One former Notre Dame star really didn’t appreciate how Brian Kelly left the program.
Brady Quinn, who played for the Fighting Irish from 2003-06, offered some strong criticism of the new LSU coach during Tuesday’s edition of the “2 Pros and Cup of Joe” show on Fox Sports Radio. Quinn declared that Kelly’s stunning decision to leave the Irish for the Tigers before the conclusion of the 2021 season was all about “money” and “ego.” Kelly signed a 10-year contract with LSU that is worth $95 million, plus additional incentives.
“When I say ego, [I mean] him looking at LSU and saying, ‘I’ve played against them. I know what they can recruit. I know the difference in restrictions that you kind of have or the hurdles you’ve got to jump over at Notre Dame vs. LSU to recruit. I want to try and go win a national championship,'” Quinn told co-hosts Jonas Knox and LaVar Arrington. “He might feel like he has a better chance there, but the irony of it is, his team could literally be playing for one this year — and really the next two years. They have two top-five recruiting classes right now.
“So, he’s leaving all of that. I think the way he did it was more about his ego and how he feels like he was treated at times maybe at Notre Dame, or in this instance how he was treated, not immediately just someone turning and saying, ‘Hey, let’s write the check so you can stay here in South Bend.’ But I think it had more to do with that.”
Quinn also took issue with the timing of Kelly’s exit. Reports of his deal with LSU hit social media on Monday night before he sent a short text message to his players about the news. Multiple assistant coaches were reportedly out on the road recruiting at time. Kelly then spoke to his Notre Dame players on Tuesday morning for less than four minutes and left without taking any questions.
“At the end of the day, you don’t leave the way he did.

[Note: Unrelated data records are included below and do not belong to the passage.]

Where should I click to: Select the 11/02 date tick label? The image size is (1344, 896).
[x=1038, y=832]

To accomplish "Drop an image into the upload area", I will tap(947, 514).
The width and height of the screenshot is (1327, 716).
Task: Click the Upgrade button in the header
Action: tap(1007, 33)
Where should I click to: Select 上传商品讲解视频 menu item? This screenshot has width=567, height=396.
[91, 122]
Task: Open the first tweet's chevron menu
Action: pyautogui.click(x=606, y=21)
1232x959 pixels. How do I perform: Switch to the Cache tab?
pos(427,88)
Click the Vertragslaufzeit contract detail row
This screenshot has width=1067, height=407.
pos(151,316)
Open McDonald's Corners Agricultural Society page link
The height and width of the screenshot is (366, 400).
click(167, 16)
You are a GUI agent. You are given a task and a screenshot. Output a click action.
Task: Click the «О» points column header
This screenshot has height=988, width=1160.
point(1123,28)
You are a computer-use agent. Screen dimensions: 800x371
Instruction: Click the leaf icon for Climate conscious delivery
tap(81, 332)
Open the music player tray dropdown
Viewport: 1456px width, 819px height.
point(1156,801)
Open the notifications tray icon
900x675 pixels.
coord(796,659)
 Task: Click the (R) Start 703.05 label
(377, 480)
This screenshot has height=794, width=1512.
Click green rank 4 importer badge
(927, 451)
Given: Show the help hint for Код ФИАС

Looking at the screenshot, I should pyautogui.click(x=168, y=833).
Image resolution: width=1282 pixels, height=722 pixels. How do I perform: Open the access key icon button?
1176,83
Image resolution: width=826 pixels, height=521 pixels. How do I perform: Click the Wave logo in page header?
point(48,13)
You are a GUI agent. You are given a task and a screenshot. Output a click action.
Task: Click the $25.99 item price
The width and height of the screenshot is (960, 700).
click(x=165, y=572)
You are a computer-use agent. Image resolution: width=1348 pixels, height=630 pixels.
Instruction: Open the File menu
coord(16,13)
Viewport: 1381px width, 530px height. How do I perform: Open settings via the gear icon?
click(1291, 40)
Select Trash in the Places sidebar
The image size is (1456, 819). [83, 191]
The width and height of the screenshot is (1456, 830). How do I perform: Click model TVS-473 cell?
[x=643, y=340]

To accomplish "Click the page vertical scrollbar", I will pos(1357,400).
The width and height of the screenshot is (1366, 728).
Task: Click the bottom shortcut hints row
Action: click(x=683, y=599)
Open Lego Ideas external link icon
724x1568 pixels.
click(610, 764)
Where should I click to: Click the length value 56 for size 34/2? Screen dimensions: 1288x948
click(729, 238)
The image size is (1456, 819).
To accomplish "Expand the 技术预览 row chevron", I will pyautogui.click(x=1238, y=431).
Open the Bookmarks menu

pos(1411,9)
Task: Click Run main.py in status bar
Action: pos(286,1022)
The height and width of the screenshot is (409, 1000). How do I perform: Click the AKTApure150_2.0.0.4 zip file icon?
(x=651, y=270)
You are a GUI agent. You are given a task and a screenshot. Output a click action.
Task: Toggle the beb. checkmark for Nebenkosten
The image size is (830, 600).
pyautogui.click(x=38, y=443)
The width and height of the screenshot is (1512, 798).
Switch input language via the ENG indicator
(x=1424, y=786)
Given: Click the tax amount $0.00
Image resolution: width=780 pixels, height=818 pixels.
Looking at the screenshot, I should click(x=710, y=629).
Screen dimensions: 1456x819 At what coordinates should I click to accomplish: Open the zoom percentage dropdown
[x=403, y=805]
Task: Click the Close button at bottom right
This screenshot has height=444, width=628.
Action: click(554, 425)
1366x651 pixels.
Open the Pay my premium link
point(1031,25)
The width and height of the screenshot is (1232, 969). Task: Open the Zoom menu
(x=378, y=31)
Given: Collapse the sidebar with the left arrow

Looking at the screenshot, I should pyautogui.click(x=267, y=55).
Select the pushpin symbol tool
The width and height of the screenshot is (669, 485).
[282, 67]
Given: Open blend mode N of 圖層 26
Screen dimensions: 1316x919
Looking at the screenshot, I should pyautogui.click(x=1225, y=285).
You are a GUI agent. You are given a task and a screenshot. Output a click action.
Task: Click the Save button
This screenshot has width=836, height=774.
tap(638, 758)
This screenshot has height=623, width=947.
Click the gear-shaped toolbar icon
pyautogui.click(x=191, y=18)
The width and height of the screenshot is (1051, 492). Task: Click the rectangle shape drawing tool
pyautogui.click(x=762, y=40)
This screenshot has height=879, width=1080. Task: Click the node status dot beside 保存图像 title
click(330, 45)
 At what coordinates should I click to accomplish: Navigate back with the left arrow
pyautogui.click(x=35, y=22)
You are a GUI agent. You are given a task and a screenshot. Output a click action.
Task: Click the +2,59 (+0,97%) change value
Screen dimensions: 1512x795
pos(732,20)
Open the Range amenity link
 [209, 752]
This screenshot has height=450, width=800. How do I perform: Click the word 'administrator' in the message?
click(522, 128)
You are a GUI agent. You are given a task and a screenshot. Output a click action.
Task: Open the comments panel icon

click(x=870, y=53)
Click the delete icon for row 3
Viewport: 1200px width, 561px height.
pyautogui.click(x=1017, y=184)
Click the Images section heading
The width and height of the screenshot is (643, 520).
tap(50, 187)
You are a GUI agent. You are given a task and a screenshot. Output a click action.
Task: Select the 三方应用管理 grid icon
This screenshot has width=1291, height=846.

I mean, [assistant coaches are] literally out on the road recruiting, leaving a recruit’s house after this news breaks and having other coaches out there who are on the road recruiting,” Quinn said. “You don’t leave in a classless way like that after becoming the all-time winningest coach, unless there’s more to it, and you want to try to spurn, or you want to try and do this in kind of a conniving way. … This is just a guy walking out, and it’s a classless, classless move.”
Kelly will now be tasked with turning around an LSU program that captured a national championship under Ed Orgeron in 2019 but has gone 11-11 combined in the past two seasons and finished tied for last in the SEC West in 2021. Quinn sees the potential for the Kelly hire to end in disaster if the 60-year-old doesn’t make an immediate impact.
“I’ll be curious to see how it works out at LSU because their cupboard’s a little bit bare,” Quinn said. “I know they can recruit. They got a lot of talent down there in the south, but if he doesn’t win quick, like in three, four years, we could be looking back and laughing at this.”